**WORK INSTRUCTIONS:** Copy out the stretch of the Moldovan economy text from "Moldova's proximity to" through "the country's GDP.", word for word.

**PASSAGE:**
--

On January 2, 1992, Moldova introduced a market economy, liberalising prices, which resulted in huge inflation. In 1993, a national currency, the Moldovan leu, was introduced to replace the Soviet ruble. The economic fortunes of Moldova began to change in 2001; since then the country has seen a steady annual growth of between 5% and 10%. Remittances from Moldovans abroad account for a quarter of Moldova's GDP, one of the highest percentages in the world. However, Ion Marandici claims the high level of remittances did not lead to development.[18]


Moldova's proximity to the Black Sea gives it a mild and sunny climate. The fertile soil supports wheat, corn, barley, tobacco, sugar beet, and soybeans. Beef and dairy cattle are raised, and beekeeping is widespread. Moldova's best-known product comes from its extensive and well-developed vineyards concentrated in the central and southern regions. In addition to world-class wine[citation needed], Moldova produces liqueur and sparkling wine. It is also known for its sunflower seeds, walnuts, apples, and other fruits. This makes the area ideal for agriculture and food processing, which accounts for about 40% of the country's GDP.

--

**DATA EXTRACT:**
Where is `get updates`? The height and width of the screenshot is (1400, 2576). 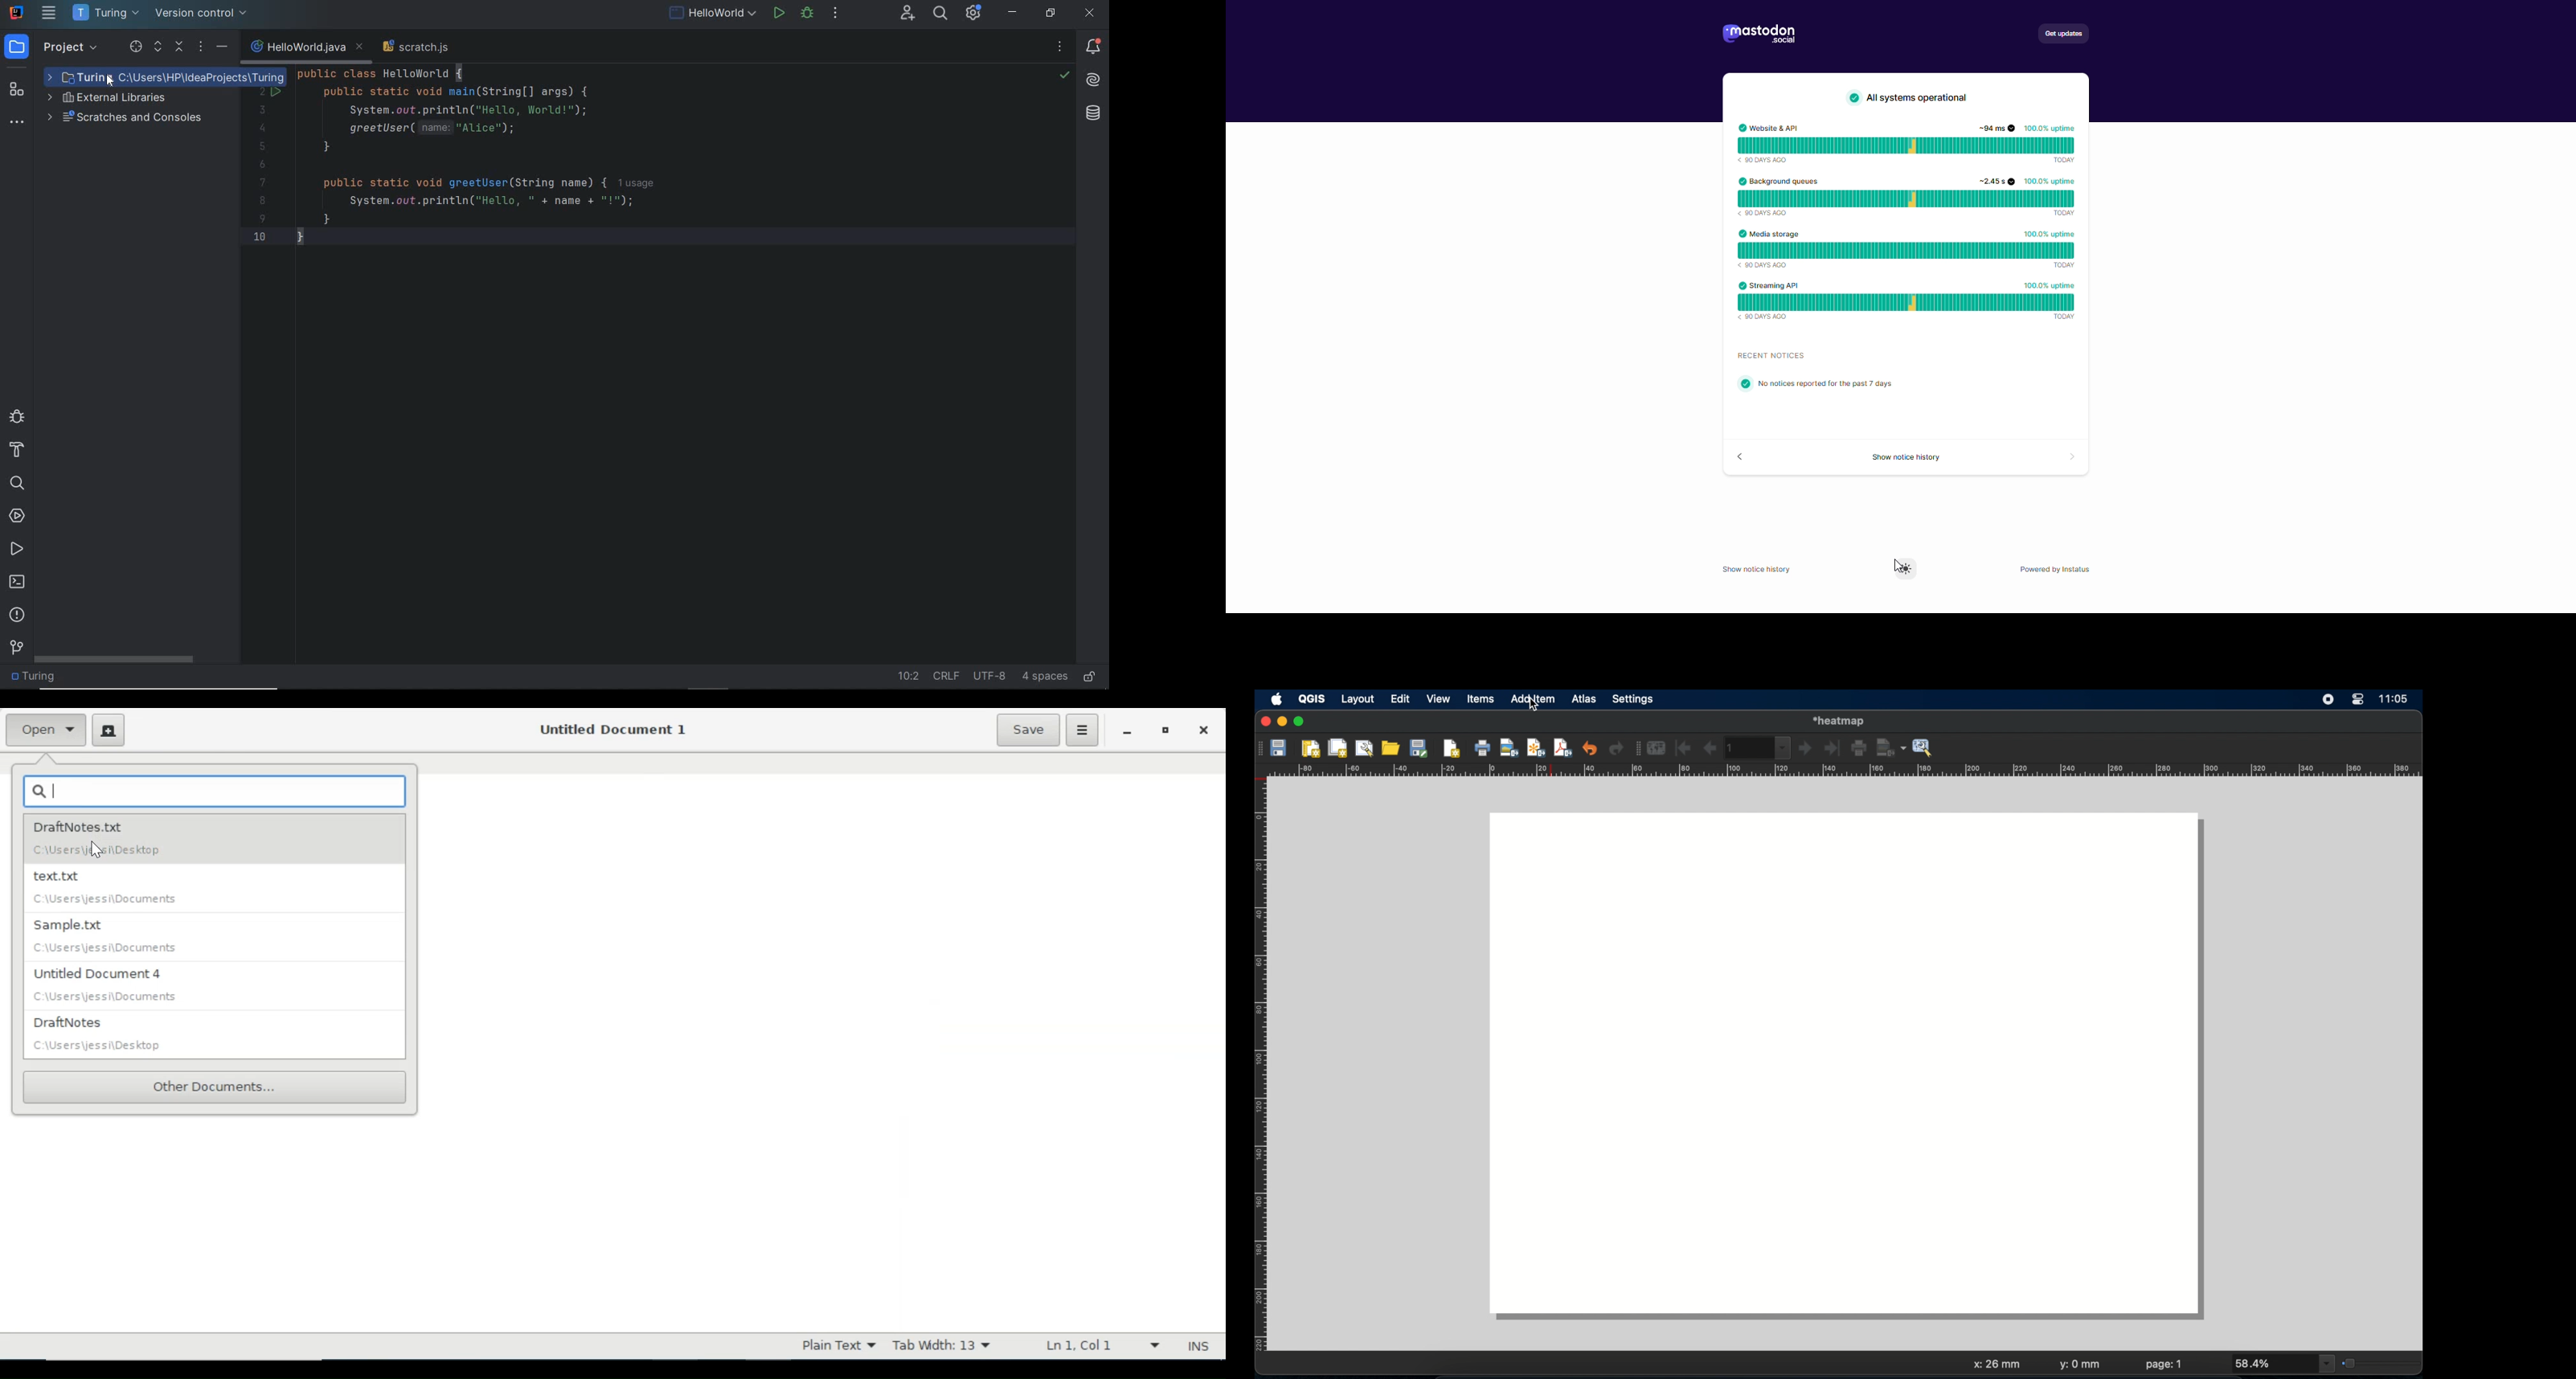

--

**FINISHED EXERCISE:**
Moldova's proximity to the Black Sea gives it a mild and sunny climate. The fertile soil supports wheat, corn, barley, tobacco, sugar beet, and soybeans. Beef and dairy cattle are raised, and beekeeping is widespread. Moldova's best-known product comes from its extensive and well-developed vineyards concentrated in the central and southern regions. In addition to world-class wine[citation needed], Moldova produces liqueur and sparkling wine. It is also known for its sunflower seeds, walnuts, apples, and other fruits. This makes the area ideal for agriculture and food processing, which accounts for about 40% of the country's GDP.